Além de tradição religiosa, o confucionismo é considerado uma filosofia, ética social, ideologia política, tradição literária e um modo de vida. Confúcio, forma latina de Kung Fu Tsé, filósofo chinês do século VI a.C, compila e organiza antigas tradições da sabedoria chinesa e elabora uma doutrina assumida como oficial na China por mais de 25 séculos. Combatido como reacionário durante a Revolução Cultural chinesa (1966-1976), o confucionismo toma novo impulso após as recentes mudanças políticas no país. Atualmente, 25% da população chinesa declaram-se adeptos do confucionismo.
      Doutrina confucionista – Aprender a viver em harmonia com a natureza e com o Céu é o objetivo do confucionismo. A doutrina está baseada na crença da transformação criativa da condição humana como ato comunitário e como resposta ao cosmo. Resulta da integração das quatro dimensões que compõem o ser humano: o eu, a comunidade, a natureza e o céu, fonte da auto-realização definitiva.
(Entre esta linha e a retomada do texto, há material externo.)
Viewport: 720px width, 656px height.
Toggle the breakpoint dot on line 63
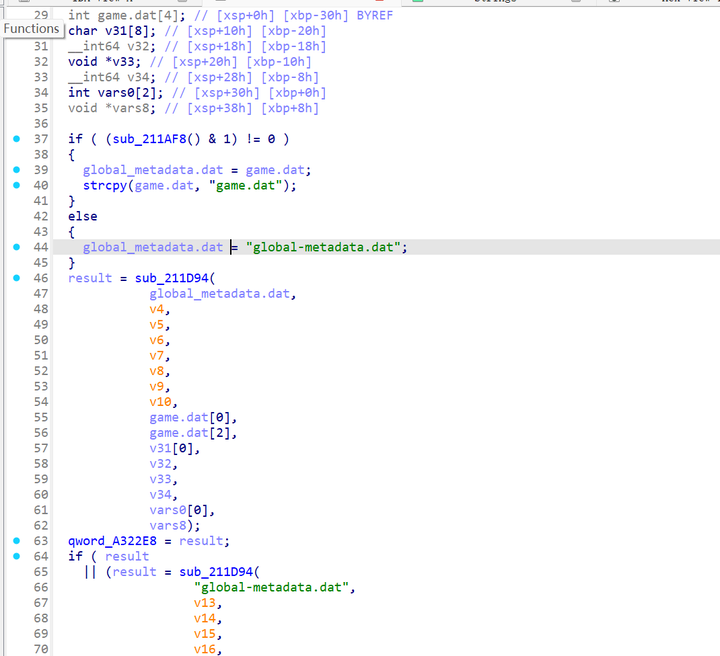tap(16, 541)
Cinco clássicos do confucionismo.
       Confúcio compila a sabedoria chinesa em cinco obras principais: Shu Ching (Livro dos documentos), sobre a organização política; I Ching (Livro das mutações), a metafísica; Li Ching (Livro dos ritos), a visão social; Shih Ching (Livro dos versos) que traduz a visão poética, e Chun-chiu (Anais das primaveras e outonos), sobre a história.